PayPalは2023年にアレックス・クリスCEOが就任して以来、収益性の向上と業務効率化を最優先課題としてきた。その成果として、2024年第4四半期の売上高は前年同期比4%増の84億ドル、総決済取扱高(TPV)は7%増の4,378億ドルを記録した。加えて、Venmoの利用者数増加や「Pay with Venmo」の成長が、同社の収益基盤を拡大させている。
しかし、競争環境は厳しさを増している。VisaやMastercardといった伝統的な決済ネットワークだけでなく、Apple PayやGoogle Payといったテクノロジー企業も決済市場での影響力を強めている。さらに、Braintree部門の成長鈍化は懸念材料であり、特に大手顧客であるUberやAirbnbとの契約条件の見直しが収益に影響を及ぼす可能性がある。2023年には30%増だったBraintreeの決済取扱高成長率は、2024年第4四半期には2%にまで低下している。

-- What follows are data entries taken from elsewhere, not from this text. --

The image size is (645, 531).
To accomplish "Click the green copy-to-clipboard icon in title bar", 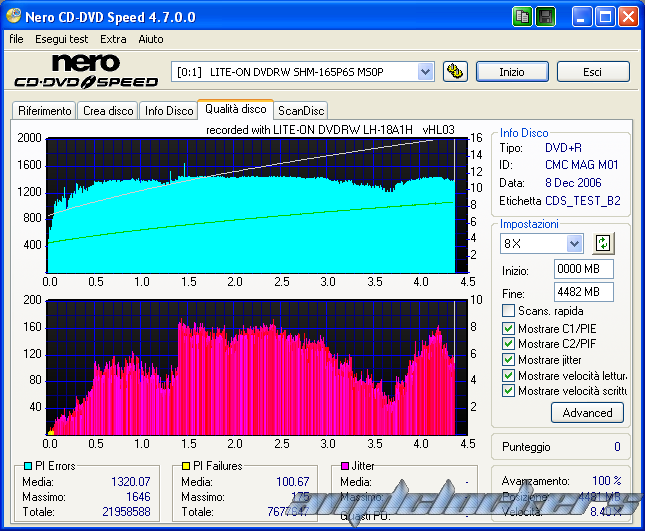I will pyautogui.click(x=523, y=17).
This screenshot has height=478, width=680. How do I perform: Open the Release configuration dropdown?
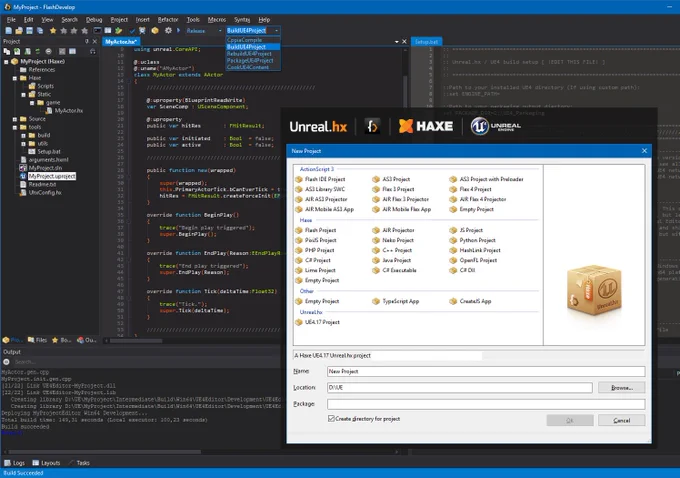[204, 31]
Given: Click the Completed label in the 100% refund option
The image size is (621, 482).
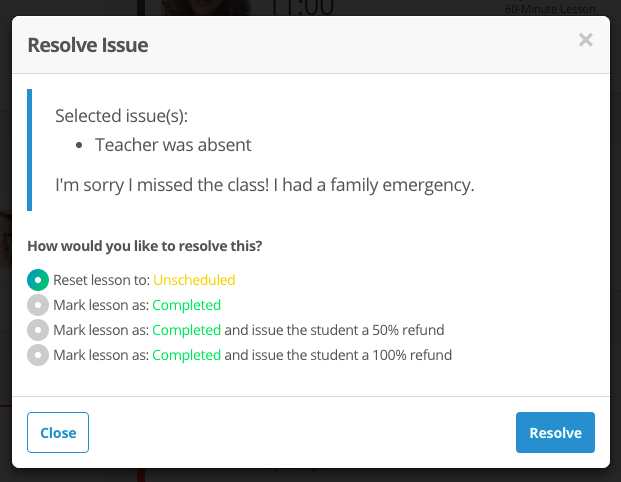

この環境下でPayPalは、2025年以降も技術革新とパートナーシップの強化を軸に成長戦略を推進する。特に「PayPal Everywhere」や「Fastlane」といった新機能は、決済プロセスの簡素化とコンバージョン率向上を目的としており、取引の効率化が期待される。加えて、NBCUniversalやRoku、StockXといった新たな提携先との協力を通じて、利用者の増加を狙っている。
2025年の業績見通しと市場の評価
2025年のPayPalの業績見通しは、取引マージンの増加率が4〜5%、調整後1株当たり利益(EPS)が前年比6〜10%増の4.95〜5.10ドルになると予測されている。また、フリーキャッシュフローは60億〜70億ドルを創出し、同額の自社株買いを計画している。成長率としては堅調に見えるが、競争環境や価格戦略の影響を受ける可能性もあり、慎重な見方が必要だ。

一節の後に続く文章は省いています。